EXERCISE DIRECTIONS >> Which lines below contain the word "width"? Copy each one.
********************
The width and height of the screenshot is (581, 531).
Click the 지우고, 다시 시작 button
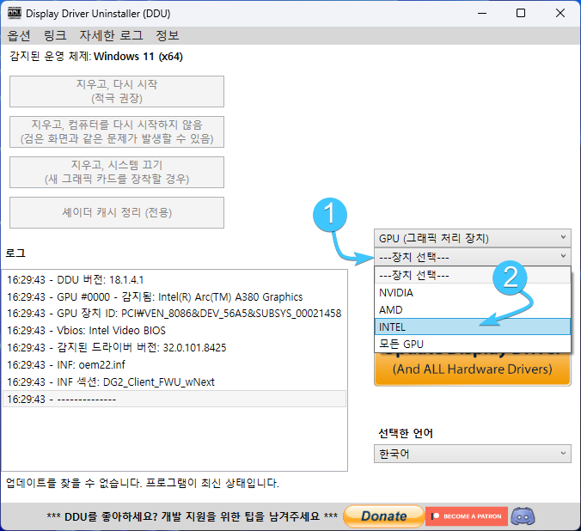pyautogui.click(x=117, y=91)
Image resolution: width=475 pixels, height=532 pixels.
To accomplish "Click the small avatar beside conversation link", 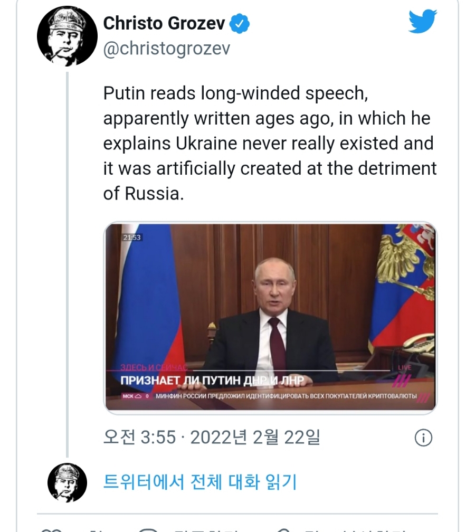I will (67, 482).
********************
RESULT >>
The width and height of the screenshot is (581, 531).
Image resolution: width=475 pixels, height=532 pixels.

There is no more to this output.